Why handle it differently now if the third party is an online course provider? Obviously, because the traditional class is still presumed to be superior.
Which I don’t necessarily disagree with. I’m taking an agnostic view on the question of equivalency in online education. If people want to argue that online education is not equivalent to a real college course, that’s fine. But if you don’t believe it is, then accepting it for transfer credit is a pretty weak way to deal with underfunding of the university system.
The people making public education policy –in California and elsewhere — are talking out of both sides of their mouths on the issue of MOOC course quality. This logical inconsistency exposes the anxiety about quality that policymakers don’t have the political will to resolve. They’re in a tough spot, to be sure. It’s clear what they really want is for students to take courses the way they’ve always done, but they are unwilling to require taxpayers to make that investment.
Meanwhile, the look to online education as a salvation while holding their noses and saying, okay, we’ll take the cheaper option, but only when we have to.

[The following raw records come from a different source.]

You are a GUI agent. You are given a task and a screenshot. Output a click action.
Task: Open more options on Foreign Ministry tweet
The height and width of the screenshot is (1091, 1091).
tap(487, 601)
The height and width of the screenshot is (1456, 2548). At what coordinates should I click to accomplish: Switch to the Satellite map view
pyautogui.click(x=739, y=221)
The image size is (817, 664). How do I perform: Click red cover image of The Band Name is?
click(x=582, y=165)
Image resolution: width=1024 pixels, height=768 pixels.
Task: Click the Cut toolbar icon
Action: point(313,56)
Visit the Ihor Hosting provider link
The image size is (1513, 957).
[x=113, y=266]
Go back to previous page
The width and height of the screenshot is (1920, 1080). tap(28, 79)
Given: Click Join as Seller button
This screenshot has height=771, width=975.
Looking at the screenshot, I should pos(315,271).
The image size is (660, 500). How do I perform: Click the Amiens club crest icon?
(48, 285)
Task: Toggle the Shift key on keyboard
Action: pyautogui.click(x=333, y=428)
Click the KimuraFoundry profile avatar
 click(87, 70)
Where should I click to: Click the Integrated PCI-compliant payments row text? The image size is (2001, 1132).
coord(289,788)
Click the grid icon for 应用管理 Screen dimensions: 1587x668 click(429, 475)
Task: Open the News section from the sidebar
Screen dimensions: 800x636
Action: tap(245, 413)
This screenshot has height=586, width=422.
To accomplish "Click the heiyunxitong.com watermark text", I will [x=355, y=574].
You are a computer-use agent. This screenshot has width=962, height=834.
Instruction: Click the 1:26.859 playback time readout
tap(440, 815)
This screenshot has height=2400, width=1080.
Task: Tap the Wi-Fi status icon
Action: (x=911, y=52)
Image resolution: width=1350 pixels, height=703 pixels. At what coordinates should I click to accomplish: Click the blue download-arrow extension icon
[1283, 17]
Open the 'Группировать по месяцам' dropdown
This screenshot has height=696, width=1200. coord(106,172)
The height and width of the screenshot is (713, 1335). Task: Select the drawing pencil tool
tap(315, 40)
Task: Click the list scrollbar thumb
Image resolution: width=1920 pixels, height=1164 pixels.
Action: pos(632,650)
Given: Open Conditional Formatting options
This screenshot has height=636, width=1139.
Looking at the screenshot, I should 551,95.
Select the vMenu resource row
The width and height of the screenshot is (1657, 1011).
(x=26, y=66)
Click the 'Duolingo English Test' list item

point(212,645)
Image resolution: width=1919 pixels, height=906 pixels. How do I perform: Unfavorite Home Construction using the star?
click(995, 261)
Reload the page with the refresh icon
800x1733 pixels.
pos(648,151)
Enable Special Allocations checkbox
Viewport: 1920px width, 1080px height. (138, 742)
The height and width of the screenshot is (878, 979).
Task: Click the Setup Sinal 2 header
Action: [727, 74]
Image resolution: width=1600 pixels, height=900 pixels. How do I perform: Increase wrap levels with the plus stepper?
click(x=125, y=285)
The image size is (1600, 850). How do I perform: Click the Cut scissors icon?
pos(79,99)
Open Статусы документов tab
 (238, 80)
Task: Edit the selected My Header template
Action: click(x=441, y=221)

They’re looking at online education as the least-bad solution to their problems rather than as an opportunity or — if they can’t really think it’s an opportunity — looking for what by their own criteria would a real solution.
The online course providers, meanwhile, are girding for battles over how their courses match up with the traditional classroom, and at this rate, they’re going to find that the day is won with arrows still in the quiver. The most dispiriting quote from the New York Times reporting on this bill came from an organization representing university presidents:
“It’s almost unthinkable that so many students seeking to attend the public colleges and universities are shut out,” said Molly Corbett Broad, the president of the American Council on Education. “I definitely expect it to spawn serious deliberations within the faculty, but these would be the basic courses that perhaps faculty gets the least psychic reward from teaching.”
In other words, faculty talk a good game about educational quality and we expect to see the faculty run this around the committee structure for awhile, but in the end they’ll be just as glad not to deal with freshman anyway.
As I say, I’m open to arguments either way about whether online courses make equivalent substitutes for traditional courses, but it appears that U.C. faculty and legislators aren’t going to engage in that argument in ways that matter. They might grumble in passive-aggressive ways about it and put temporary conditions on the use of online education that will erode later when it’s not their problem anymore. But they’re not actually making a case.